Reiko Mikami is the best exorcist in the ghost sweeping business and in a monster-ridden Tokyo, her powers are in high demand. Unfortunately for paying customers, she is also the most money hungry woman you will ever meet. As an employer, Reiko tries to pay her assistants as little as possible. By utilising her feminine wiles, Reiko prevents her assistant Tada Yokishima from asking for a raise from his meager wages. Later on, the 500-year-old ghost Kinu (also hardly paid anything) joins Reiko’s team in the quest to make more money in this 9 chapter book.
Sounds interesting? While the anime is a whole bunch of laughs, the manga still lacks that special something to make it interesting.

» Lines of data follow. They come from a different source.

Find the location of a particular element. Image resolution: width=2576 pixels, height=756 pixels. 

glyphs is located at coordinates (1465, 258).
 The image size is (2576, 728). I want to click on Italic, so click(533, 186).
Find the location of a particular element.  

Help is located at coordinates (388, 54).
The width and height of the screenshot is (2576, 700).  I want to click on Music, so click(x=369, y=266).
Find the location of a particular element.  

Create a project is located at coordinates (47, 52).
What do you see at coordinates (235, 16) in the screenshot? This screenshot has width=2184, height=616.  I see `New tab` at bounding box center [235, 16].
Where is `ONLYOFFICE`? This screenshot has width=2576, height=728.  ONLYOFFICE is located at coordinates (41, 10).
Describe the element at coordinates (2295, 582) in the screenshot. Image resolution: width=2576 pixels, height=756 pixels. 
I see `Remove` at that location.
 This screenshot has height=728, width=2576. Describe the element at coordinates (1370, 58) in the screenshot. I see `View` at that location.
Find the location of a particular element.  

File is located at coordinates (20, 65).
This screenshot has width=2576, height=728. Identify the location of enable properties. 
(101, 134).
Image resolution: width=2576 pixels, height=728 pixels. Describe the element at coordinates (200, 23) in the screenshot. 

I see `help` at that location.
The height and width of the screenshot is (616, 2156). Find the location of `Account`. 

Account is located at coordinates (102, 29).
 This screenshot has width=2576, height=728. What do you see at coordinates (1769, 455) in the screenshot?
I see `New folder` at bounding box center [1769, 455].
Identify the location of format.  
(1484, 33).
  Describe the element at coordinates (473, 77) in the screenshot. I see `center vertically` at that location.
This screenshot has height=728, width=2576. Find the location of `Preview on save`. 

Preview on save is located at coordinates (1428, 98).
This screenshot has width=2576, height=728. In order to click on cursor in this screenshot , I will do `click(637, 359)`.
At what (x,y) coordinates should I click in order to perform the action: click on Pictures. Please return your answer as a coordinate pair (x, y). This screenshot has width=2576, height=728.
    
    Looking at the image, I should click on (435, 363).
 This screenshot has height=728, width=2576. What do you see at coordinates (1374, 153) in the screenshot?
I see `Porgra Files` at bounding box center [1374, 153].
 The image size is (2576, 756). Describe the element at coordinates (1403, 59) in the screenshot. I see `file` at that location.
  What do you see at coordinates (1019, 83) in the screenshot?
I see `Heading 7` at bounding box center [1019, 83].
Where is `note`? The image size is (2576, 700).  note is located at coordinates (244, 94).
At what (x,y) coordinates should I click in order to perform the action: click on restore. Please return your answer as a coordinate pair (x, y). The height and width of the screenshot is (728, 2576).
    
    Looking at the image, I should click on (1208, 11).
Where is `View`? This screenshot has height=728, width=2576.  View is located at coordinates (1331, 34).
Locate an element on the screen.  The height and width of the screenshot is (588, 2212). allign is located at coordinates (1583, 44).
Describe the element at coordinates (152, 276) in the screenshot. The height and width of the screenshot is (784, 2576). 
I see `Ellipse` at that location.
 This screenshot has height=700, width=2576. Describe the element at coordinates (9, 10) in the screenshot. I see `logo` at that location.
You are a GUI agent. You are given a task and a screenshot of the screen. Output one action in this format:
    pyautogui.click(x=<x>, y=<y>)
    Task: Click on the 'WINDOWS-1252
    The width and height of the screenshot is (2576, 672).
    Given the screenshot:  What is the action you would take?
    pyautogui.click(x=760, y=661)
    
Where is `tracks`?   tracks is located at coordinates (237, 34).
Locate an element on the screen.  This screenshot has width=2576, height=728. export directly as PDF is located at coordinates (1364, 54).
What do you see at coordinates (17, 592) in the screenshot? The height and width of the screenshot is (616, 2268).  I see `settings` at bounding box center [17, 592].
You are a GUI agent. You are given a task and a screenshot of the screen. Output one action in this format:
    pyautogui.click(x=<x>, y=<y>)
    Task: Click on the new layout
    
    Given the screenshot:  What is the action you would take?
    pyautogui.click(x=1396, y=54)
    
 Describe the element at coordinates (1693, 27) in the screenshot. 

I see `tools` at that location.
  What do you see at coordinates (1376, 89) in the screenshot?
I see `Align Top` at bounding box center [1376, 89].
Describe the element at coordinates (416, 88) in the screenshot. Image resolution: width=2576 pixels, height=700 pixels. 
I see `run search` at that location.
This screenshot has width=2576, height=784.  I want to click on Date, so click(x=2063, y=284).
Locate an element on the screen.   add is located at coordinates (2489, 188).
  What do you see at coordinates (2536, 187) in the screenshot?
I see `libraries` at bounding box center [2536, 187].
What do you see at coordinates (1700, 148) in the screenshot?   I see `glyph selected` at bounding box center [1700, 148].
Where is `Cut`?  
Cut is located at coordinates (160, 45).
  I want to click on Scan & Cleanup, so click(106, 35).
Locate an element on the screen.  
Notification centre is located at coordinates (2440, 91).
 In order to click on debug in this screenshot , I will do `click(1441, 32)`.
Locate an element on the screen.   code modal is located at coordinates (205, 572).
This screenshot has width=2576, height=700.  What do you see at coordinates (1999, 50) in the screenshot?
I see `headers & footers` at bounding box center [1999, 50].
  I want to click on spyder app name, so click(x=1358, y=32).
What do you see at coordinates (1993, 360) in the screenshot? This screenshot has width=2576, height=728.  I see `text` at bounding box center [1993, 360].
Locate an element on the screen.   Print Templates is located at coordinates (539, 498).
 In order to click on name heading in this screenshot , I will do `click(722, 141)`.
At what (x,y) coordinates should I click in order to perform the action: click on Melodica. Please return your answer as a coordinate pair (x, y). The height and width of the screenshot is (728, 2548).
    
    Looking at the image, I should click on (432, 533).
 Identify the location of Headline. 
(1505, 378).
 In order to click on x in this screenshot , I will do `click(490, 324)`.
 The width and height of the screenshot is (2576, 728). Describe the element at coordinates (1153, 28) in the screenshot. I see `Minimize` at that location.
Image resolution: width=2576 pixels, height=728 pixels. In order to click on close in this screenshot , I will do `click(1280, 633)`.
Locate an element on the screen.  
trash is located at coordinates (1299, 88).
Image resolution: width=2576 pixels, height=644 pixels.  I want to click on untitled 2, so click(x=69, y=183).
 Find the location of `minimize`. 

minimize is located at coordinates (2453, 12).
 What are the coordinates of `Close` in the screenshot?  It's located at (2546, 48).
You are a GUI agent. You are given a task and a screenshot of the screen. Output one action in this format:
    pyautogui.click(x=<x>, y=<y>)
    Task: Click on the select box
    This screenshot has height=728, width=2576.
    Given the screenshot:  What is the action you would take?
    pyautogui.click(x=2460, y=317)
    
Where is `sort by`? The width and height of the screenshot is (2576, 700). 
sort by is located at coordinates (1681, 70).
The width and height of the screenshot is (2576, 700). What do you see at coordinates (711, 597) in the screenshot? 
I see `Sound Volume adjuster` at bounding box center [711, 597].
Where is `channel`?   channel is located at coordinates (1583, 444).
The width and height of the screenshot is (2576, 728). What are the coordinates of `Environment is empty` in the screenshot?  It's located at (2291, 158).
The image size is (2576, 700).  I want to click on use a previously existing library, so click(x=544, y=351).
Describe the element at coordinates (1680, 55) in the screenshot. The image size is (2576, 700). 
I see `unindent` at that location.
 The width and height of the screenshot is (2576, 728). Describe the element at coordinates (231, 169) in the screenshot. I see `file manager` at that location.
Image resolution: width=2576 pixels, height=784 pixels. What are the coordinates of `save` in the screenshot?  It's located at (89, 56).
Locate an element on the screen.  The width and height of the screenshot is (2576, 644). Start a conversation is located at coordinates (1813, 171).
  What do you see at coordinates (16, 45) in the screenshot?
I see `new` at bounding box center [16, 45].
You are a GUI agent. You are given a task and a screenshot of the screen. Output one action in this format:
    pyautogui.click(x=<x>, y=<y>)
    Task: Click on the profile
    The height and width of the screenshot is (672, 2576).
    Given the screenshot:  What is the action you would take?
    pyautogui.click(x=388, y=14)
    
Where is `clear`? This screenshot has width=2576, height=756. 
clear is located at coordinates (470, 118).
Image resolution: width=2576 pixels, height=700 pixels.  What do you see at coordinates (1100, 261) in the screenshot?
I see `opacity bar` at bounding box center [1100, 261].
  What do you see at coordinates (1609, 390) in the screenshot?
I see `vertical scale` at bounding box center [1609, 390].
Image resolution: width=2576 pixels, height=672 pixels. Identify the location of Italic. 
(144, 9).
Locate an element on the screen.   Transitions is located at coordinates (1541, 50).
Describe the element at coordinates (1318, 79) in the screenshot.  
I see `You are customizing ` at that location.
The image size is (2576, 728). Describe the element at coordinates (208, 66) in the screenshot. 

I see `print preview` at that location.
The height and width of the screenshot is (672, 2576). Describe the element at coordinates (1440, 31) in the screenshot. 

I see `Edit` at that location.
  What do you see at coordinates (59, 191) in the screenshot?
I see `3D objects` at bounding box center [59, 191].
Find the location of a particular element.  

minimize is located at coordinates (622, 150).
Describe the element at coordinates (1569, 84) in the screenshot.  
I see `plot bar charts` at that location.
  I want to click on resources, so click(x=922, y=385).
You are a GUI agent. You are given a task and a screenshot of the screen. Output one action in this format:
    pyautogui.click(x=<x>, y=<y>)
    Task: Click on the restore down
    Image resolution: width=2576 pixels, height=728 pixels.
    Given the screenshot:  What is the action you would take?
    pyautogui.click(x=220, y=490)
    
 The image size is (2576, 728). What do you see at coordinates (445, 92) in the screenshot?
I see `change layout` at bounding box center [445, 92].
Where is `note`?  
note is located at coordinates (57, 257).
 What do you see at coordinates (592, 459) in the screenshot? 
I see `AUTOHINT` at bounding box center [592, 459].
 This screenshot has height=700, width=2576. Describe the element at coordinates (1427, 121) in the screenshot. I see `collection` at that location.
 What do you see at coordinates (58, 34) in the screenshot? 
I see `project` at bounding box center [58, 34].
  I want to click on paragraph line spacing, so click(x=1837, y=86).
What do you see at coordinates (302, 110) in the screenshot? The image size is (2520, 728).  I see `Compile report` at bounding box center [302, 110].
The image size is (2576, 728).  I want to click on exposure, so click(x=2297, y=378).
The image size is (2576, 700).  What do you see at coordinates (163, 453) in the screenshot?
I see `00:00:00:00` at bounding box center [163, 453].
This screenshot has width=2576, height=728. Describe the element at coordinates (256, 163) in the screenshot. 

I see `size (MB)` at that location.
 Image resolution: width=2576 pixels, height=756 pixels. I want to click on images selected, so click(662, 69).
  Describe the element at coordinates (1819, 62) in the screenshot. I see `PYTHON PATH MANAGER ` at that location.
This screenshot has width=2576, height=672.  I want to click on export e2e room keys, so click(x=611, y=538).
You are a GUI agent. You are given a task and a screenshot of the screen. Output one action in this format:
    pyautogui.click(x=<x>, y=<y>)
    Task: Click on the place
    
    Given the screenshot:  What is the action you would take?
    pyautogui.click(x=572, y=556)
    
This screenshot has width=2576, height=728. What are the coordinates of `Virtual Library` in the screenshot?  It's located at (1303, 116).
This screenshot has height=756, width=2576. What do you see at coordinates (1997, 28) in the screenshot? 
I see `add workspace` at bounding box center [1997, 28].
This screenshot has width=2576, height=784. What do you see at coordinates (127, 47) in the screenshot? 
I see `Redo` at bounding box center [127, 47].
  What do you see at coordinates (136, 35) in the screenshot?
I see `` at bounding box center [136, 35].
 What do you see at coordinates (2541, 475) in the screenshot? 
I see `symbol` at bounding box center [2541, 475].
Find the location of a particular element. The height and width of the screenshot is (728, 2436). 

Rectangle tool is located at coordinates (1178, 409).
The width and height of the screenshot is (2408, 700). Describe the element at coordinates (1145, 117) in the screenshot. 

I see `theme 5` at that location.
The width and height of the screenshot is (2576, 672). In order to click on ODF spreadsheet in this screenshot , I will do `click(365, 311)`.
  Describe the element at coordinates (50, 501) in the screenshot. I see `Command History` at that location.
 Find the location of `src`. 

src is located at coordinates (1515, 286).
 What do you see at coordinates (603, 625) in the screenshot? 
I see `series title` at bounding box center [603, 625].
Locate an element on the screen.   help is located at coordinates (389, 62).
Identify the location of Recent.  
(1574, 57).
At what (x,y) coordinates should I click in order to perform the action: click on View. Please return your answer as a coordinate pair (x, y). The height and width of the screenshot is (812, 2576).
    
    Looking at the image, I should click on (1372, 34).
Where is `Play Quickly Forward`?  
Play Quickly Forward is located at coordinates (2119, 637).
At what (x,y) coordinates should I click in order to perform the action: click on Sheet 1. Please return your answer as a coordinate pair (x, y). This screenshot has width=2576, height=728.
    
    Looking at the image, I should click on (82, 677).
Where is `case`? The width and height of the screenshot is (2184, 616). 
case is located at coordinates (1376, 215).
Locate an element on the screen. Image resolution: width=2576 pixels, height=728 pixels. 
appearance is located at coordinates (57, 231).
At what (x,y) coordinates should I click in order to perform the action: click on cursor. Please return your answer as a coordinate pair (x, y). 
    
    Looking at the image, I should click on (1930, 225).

I picked up a copy of the comic in a bookstore in Singapore and was sorely disappointed. In the manga, the characters have very one-sided personalities. Even the main character, Reiko, dosen’t have a personality, she just moves from story to story showing her bust line and destroying monsters. Relationships between characters are not fully fleshed out. In fact, I’m not even sure that there even are any relationships PRESENT in the stories at all (unless you call Yokoshima peeking into Reiko’s shower a “relationship”). Although the art work is almost beautiful, it didn’t quite make up for the fact that the same storyline was being recycled. Basically, it is all about fan service, action and lust.
Putting beautiful cleavages aside, the manga still has one more saving point: the outrageously funny settings. Even with recycled plots, you’d still be laughing your head off at a funny and unexpected twist or the fact that the “evil monster” was found in the most unlikely of places. There even is a “barbie doll” monster who wants to use humans as dress-up dolls in one of the stories.
The other good thing about this comic is that it has characters that are easy to differentiate. Each character has a different look to their face and hairstyle so that you always know who is talking at any given time. The comic has a “layout for beginning readers” so that you don’t get confused about which panel comes next when reading it. It’s a good read for beginning otaku and slightly hentai otaku. Overall, it’s a pretty good start for a first book, I give 100 points for effort. I only hope that the following books are an improvement over this one.
If you want to have a good mindless laugh or just something slightly ecchi to drool over, pick up this book and leaf through it. It’s also a pretty good book to rent if there isn’t any other manga available in the nearby vicinity. However, if you’re looking for a good plot and diverse, well-developed characters, don’t even touch it, all this will leave you with is ink stains on your fingers.